Opinion
December 16, 1985
Appeal from the Supreme Court, Queens County (Sherman, J.).
Judgments affirmed.
Criminal Term properly concluded, after a Huntley hearing, that one of the statements made by defendant to the police was not elicited by improper police conduct designed to trigger an incriminating response, but rather was spontaneously and voluntarily made. Therefore, the statement was admissible (see, People v Lynes, 49 N.Y.2d 286; People v Pearson, 106 A.D.2d 588). Contrary to defense counsel's belief, as indicated in his appellate brief, defendant's remaining statements to the police were suppressed by Criminal Term.
With respect to defendant's challenge to the sufficiency of his plea allocutions, by failing to make an application to withdraw his pleas or to vacate the judgments of conviction defendant has not preserved this issue for our review (see, People v Hoke, 62 N.Y.2d 1022; People v Pellegrino, 60 N.Y.2d 636). In any event, the allocutions fully satisfied the requirements of People v Harris ( 61 N.Y.2d 9).

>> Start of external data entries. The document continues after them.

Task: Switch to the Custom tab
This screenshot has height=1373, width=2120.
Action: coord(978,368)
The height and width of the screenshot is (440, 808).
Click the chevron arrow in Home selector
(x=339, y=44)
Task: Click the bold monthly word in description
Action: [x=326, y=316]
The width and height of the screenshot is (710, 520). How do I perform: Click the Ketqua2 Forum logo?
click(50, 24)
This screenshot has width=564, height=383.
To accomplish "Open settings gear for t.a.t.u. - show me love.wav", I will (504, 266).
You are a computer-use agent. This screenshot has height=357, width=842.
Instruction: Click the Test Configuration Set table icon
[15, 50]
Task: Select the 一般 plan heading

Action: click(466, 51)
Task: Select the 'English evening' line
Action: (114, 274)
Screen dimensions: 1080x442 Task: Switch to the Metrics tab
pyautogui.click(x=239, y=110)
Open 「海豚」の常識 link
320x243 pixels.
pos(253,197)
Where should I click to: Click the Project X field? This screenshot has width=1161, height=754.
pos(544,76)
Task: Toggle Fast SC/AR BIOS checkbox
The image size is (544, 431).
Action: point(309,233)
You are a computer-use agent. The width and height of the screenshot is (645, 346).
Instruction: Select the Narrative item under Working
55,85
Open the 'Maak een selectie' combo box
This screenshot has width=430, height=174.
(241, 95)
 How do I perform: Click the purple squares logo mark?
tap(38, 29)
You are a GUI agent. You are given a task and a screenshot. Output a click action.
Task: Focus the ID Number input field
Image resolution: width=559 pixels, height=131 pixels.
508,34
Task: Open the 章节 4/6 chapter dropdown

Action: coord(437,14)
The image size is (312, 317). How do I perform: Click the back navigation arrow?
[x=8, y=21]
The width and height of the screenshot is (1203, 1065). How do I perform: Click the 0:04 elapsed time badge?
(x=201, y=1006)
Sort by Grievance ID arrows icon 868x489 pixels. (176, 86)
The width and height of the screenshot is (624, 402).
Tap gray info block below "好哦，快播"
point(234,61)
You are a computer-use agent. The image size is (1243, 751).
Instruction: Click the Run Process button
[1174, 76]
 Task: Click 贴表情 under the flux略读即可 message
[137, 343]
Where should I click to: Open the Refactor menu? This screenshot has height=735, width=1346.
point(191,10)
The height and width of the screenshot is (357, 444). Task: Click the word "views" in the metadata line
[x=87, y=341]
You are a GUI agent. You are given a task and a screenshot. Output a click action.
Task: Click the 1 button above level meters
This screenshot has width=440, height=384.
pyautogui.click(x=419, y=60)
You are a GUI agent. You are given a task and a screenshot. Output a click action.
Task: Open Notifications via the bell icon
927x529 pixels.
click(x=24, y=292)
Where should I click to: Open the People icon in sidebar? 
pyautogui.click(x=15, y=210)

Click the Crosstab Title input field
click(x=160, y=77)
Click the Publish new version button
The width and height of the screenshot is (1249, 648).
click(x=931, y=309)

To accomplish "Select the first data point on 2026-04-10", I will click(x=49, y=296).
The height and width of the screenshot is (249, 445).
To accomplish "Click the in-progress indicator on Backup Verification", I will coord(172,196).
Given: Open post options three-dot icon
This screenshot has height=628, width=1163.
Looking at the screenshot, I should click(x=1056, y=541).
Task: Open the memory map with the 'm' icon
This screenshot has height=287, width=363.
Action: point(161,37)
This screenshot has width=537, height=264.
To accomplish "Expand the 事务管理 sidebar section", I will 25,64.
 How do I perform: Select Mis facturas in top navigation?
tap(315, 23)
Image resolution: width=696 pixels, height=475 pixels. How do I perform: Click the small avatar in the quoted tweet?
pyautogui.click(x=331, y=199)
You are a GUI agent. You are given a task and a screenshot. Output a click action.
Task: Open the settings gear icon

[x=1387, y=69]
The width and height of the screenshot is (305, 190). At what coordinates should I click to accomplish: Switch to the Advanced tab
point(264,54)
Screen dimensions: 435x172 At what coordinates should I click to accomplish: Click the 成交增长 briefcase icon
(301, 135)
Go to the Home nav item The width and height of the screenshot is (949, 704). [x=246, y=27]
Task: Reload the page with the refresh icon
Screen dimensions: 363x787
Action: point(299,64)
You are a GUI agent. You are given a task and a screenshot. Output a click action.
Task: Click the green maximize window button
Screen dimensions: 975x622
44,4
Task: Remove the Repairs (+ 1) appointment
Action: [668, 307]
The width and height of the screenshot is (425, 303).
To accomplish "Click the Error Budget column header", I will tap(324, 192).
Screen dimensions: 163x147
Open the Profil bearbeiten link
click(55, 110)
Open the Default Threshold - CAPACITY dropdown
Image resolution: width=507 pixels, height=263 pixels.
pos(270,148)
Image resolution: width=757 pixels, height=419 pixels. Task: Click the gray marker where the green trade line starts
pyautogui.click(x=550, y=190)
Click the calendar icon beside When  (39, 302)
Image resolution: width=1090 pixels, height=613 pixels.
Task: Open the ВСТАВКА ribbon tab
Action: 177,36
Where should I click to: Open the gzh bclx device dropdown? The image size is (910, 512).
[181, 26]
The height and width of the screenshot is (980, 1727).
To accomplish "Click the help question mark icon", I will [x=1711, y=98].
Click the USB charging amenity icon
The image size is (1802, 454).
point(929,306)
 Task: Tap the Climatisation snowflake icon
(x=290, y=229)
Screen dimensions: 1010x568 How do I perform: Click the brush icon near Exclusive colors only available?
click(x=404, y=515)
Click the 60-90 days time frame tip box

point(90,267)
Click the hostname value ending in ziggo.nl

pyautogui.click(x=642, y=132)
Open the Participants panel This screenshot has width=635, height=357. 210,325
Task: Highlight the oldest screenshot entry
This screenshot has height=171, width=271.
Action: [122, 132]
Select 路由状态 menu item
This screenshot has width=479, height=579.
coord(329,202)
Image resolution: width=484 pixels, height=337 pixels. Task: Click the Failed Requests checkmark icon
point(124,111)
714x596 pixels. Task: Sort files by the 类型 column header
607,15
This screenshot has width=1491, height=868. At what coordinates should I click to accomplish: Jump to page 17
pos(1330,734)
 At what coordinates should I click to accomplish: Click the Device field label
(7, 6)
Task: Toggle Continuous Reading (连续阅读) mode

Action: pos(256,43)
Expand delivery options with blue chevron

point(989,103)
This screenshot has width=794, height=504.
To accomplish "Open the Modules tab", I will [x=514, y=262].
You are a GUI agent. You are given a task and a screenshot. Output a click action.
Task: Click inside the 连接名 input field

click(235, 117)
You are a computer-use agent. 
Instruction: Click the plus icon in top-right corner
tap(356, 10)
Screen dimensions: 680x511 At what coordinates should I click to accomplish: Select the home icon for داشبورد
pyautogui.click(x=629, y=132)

Furthermore, the sentences imposed were promised as part of the bargained-for pleas and are less than the maximum permissible sentences for the crimes for which defendant stands convicted. Under these circumstances and in view of defendant's criminal history, the challenged sentences are neither harsh nor excessive. Lazer, J.P., Thompson, O'Connor, Rubin and Kunzeman, JJ., concur.